KAPITEL ACHT. Der Stein

Hinter ihnen markierte eine aufsteigende Staubwolke die gepanzerte Kolonne der Faschisten. Sie war im Lauf des Tages immer näher gerückt und nun dicht genug, daß Indy die Reflektion des Sonnenlichts auf den Windschutzscheiben der Panzerfahrzeuge funkeln sehen konnte.

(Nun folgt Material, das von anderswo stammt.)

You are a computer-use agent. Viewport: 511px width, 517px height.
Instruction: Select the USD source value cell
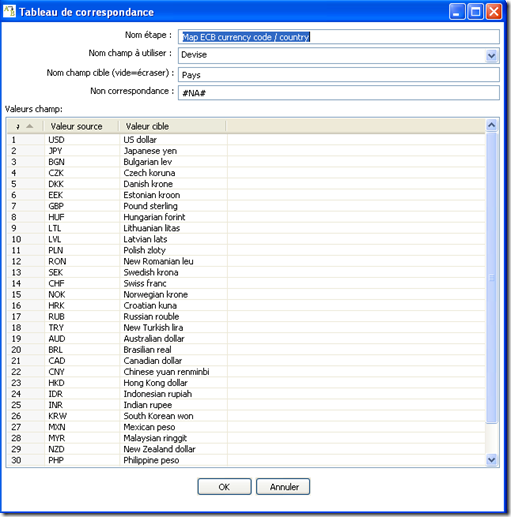click(x=82, y=139)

»Unsere Rösser sind ihren eisernen Biestern nicht gewachsen«, lautete Sallahs Kommentar. Er tätschelte den Hals seines Pferdes. »Wenn wir so weitermachen, schinden wir unsere Pferde in dieser wasserlosen Wildnis zu Tode.«

»Was meinen Sie, Prinz?« fragte Indy.

»Was Sallah sagt, stimmt«, antwortete er. »Aber jetzt eine Pause zu machen, bedeutete, die Schande geradezu in Kauf zu nehmen. Wir müssen weiterreiten, ohne Rücksicht, und darauf vertrauen, daß Allah uns zur Seite steht.«

»Ich glaubte, sie würden aufgeben, als wir die Nordgrenze überquerten, weil ich dachte, daß ihnen nicht an einem Krieg mit Ägypten gelegen sein kann«, sagte Indy.

»Grenzen«, sagte Farqhuar, »sind hier draußen nicht von sonderlich großer Bedeutung. Im Sand gibt es - im Gegensatz zu Ihren Karten - keine Grenzlinien. Und außerdem, wer kriegt hier draußen schon mit, wenn die uns ausradie-ren? Vielleicht ein Kameltreiber irgendwann in tausend Jahren mal.«

Sie ritten weiter, und als die Schatten länger und ihre Pferde langsamer wurden, verringerte sich die Distanz zwischen ihnen und der riesigen Staubwolke. Der Himmel, der den ganzen Tag über grau gewesen war, färbte sich zusehends dunkler, und Sandschleier wehten über die Dünenkämme.

Als sie zu den Tempelruinen eines längst vergessenen Gottes gelangten, stolperte Indys Pferd und brach fast unter der doppelten Last zusammen.

»Es ist höchste Zeit, eine Pause einzulegen«, sagte der Prinz und sprang von seinem Pferd. Aus einer Wasserflasche an einem langen Lederriemen schüttete er den letzten Rest Wasser in seine Handfläche und gab seinem Pferd zu trinken. »Nur zu, Arcturus, trink. Wir halten zusammen, nicht wahr? Das ist das erste Gebot der Wüste.«

»Ich wünschte, wir hätten mehr Wasser für die Pferde«, sagte Alecia. Wegen des wehenden Sandes mußte sie die Augen zukneifen.